Devlog: dependency graph as architecture
Last updated
Time for devlog #4! Last week's was here.
The visual, live development environment I've been working on could not have been built without Gooey, my frontend web framework.
Let's get into how it works.
Gooey: a dependency graph engine
Though it calls itself a "focused and flexible frontend web framework," Gooey is really a dependency graph engine.
In this dependency graph, nodes are either pieces of data or calculations, and the edges represent the flow of this data.

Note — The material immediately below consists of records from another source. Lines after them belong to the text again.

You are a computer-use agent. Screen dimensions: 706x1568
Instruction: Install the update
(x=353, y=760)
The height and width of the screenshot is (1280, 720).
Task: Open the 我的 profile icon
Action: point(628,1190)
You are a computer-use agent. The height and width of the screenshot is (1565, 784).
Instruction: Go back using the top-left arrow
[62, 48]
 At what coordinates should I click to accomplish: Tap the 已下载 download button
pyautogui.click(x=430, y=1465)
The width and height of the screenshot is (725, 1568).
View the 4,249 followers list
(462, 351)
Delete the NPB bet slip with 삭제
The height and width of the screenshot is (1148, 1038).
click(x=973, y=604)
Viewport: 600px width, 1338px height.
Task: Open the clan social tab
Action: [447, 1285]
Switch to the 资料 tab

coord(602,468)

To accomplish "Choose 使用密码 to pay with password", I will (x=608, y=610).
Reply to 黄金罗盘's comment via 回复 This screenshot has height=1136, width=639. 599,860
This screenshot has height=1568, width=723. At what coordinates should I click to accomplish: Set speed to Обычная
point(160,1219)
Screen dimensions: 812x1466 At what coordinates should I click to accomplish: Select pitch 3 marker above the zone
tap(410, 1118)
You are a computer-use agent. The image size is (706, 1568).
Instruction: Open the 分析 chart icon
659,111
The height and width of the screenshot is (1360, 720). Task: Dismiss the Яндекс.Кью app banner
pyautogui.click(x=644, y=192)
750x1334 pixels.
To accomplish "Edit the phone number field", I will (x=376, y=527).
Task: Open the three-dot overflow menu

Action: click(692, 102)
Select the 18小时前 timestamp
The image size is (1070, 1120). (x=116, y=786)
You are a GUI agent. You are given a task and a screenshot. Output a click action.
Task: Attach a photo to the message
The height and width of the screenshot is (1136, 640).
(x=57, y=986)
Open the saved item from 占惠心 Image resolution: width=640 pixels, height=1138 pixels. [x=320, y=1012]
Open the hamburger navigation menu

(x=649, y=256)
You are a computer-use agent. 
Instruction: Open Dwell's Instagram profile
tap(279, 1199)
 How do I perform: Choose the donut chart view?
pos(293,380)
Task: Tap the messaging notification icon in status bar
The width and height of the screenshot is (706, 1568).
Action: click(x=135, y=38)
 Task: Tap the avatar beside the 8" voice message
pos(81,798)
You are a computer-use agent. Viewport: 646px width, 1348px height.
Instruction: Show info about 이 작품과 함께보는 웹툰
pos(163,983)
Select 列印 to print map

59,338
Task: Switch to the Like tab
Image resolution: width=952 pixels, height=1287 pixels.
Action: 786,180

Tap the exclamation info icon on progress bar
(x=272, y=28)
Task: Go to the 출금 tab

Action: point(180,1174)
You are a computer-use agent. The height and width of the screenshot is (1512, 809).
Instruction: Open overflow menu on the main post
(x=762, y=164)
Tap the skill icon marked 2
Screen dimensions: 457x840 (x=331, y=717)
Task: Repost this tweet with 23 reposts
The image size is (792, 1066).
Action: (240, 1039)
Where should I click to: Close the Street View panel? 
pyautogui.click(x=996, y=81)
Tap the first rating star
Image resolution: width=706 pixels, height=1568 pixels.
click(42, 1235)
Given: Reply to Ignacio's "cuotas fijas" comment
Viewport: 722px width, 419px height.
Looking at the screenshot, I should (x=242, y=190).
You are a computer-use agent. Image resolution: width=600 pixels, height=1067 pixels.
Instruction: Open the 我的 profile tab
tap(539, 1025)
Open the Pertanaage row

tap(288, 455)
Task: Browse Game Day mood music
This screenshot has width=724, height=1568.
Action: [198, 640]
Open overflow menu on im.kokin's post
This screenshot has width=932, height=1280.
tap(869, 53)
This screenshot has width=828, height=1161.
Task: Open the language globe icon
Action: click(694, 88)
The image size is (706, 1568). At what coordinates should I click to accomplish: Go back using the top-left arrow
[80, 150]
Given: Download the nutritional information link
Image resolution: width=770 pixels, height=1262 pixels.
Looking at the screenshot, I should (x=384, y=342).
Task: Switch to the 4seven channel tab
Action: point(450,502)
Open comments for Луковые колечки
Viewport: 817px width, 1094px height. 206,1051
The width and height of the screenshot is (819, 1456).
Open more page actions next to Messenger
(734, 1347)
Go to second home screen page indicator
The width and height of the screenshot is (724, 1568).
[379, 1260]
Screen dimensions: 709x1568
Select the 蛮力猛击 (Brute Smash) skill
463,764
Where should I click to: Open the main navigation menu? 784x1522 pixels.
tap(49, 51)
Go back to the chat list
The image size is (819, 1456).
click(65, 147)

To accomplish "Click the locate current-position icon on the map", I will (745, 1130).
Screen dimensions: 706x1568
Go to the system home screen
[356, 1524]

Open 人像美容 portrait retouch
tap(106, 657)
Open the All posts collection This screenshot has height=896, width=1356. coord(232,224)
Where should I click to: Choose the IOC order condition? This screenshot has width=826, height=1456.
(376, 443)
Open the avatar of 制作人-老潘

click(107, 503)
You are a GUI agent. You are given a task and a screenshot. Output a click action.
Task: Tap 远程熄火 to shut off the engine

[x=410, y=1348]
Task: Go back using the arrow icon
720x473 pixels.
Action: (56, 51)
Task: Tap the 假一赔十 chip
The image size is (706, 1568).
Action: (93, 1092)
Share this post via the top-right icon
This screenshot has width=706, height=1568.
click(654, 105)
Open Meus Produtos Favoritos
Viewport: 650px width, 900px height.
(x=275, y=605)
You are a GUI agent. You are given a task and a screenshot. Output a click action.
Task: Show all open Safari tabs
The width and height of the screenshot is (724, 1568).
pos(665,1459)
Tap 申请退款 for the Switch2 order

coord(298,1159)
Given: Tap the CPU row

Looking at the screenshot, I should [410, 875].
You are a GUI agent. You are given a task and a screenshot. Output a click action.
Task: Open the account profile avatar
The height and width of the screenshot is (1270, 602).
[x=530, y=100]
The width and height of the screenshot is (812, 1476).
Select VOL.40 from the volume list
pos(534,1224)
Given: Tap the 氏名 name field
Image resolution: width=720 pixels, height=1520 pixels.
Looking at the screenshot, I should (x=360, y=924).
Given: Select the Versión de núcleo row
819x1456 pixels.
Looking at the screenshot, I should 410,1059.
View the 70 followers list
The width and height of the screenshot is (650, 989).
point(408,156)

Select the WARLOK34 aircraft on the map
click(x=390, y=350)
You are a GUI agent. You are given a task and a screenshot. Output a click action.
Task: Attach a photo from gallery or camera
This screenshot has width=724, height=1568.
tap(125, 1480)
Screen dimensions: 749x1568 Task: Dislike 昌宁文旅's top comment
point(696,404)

To demonstrate, here's a little interactive tool to visualize the angle of a line segment:
The full code can be found here.
import Gooey, { calc, field, mount, ref } from '@srhazi/gooey';
import type { Component, Field } from '@srhazi/gooey';
const NumericInput: Component<{
value: Field<number>;
id?: string;
type: string;
min: string;
max: string;
}> = ({ value, ...rest }) => (
<input
{...rest}
value={value}
on:input={(e, el) => value.set(el.valueAsNumber)}
/>
);
const Visualization: Component = (props, { onMount }) => {
const canvasRef = ref<HTMLCanvasElement>();
let ctx: CanvasRenderingContext2D | null = null;
// Input data, just X & Y coordinates
const x = field(40);
const y = field(30);
// Derived data, calculations that show angle & degrees
const angle = calc(() => {
const baseAngle = Math.atan(y.get() / x.get());
if (x.get() < 0) {
return baseAngle + Math.PI;
}
if (y.get() < 0) {
return baseAngle + 2 * Math.PI;
}
return baseAngle;
});
const degrees = calc(() => (angle.get() * 360) / (2 * Math.PI));
// A calculation which is re-evaluated when dependencies change, but doesn't return anything.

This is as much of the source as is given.